O Governo aprovou em Conselho de Ministros no passado dia 17 de novembro uma resolução que dá início à transferência e partilha de competências de serviços regionais do Estado para as Comissões de Coordenação e Desenvolvimento Regional (CCDR) em nove áreas: economia, cultura, educação, formação profissional, saúde, conservação da natureza e das florestas, infraestruturas, ordenamento do território e agricultura. Sob a capa de uma alegada descentralização de competências, o Governo prepara-se na realidade para prosseguir com o desmantelamento das estruturas desconcentradas do Ministério da Agricultura, contribuindo assim para a desertificação do interior.

┄┄┄┄┄┄┄┄┄┄┄┄┄┄┄┄┄┄┄┄

Transcreva na íntegra, palavra por palavra, o excerto do texto acima sobre a transferência de competências para as CCDR.

## DADOS ARMAZENADOS:
┄┄┄┄┄┄┄┄┄┄┄┄┄┄┄┄┄┄┄┄

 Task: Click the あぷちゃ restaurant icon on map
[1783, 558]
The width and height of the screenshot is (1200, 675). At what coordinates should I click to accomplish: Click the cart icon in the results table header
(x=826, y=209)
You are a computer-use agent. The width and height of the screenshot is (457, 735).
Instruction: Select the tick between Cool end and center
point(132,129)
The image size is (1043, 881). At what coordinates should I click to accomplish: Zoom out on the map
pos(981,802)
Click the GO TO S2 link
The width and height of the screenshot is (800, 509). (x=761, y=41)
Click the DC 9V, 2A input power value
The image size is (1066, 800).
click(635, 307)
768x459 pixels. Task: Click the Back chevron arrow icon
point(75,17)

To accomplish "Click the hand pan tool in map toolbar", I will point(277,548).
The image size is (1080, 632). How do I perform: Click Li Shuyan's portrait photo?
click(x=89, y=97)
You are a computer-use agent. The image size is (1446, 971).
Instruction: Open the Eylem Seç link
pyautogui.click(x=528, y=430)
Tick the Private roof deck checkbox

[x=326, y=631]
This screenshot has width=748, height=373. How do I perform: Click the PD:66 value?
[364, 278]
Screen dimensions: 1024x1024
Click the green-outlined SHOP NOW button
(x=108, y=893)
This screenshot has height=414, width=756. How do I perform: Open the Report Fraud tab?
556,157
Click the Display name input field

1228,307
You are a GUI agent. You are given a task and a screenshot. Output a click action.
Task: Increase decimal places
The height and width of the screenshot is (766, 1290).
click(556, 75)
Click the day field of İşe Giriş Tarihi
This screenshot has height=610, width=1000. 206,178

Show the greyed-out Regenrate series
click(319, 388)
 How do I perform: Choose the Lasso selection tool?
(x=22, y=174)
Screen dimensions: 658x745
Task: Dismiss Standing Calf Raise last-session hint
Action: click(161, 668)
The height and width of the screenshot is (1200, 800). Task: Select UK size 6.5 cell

┄┄┄┄┄┄┄┄┄┄┄┄┄┄┄┄┄┄┄┄

## RESULTADO DA TAREFA:
O Governo aprovou em Conselho de Ministros no passado dia 17 de novembro uma resolução que dá início à transferência e partilha de competências de serviços regionais do Estado para as Comissões de Coordenação e Desenvolvimento Regional (CCDR) em nove áreas: economia, cultura, educação, formação profissional, saúde, conservação da natureza e das florestas, infraestruturas, ordenamento do território e agricultura. Sob a capa de uma alegada descentralização de competências, o Governo prepara-se na realidade para prosseguir com o desmantelamento das estruturas desconcentradas do Ministério da Agricultura, contribuindo assim para a desertificação do interior.